::: DATA TO USE :::

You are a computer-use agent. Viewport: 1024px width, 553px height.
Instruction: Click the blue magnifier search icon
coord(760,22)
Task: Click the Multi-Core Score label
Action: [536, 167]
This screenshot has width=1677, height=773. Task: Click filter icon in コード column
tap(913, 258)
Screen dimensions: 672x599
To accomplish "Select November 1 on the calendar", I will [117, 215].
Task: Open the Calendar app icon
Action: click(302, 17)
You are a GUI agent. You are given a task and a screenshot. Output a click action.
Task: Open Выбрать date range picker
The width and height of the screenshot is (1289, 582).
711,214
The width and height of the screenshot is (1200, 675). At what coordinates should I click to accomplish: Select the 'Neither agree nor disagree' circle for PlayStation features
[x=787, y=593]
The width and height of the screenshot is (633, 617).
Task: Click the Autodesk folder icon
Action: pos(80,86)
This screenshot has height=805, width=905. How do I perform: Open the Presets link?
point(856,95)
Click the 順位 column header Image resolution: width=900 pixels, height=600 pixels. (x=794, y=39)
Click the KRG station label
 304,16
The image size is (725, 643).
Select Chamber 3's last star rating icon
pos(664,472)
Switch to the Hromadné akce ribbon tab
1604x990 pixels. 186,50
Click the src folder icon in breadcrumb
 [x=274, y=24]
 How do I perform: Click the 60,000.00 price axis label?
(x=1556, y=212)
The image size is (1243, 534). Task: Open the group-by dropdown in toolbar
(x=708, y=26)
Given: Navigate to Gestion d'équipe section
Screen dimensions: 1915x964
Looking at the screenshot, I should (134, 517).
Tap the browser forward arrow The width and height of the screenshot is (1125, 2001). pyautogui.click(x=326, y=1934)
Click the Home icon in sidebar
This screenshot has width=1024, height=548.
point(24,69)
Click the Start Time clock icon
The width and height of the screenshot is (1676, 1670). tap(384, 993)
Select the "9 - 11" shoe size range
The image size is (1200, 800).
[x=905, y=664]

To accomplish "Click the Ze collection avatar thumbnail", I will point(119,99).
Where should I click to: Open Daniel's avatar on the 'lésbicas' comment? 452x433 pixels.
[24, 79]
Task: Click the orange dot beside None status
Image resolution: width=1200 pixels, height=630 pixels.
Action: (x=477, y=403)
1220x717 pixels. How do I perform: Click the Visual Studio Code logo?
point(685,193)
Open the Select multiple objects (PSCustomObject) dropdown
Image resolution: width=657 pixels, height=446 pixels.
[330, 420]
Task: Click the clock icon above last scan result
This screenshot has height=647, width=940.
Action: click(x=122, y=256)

:::

## WHAT NEEDS TO BE DONE
Search the records above for "agent" and copy every line that has it.

## ANSWER BOX
You are a computer-use agent. Viewport: 1024px width, 553px height.
You are a GUI agent. You are given a task and a screenshot. Output a click action.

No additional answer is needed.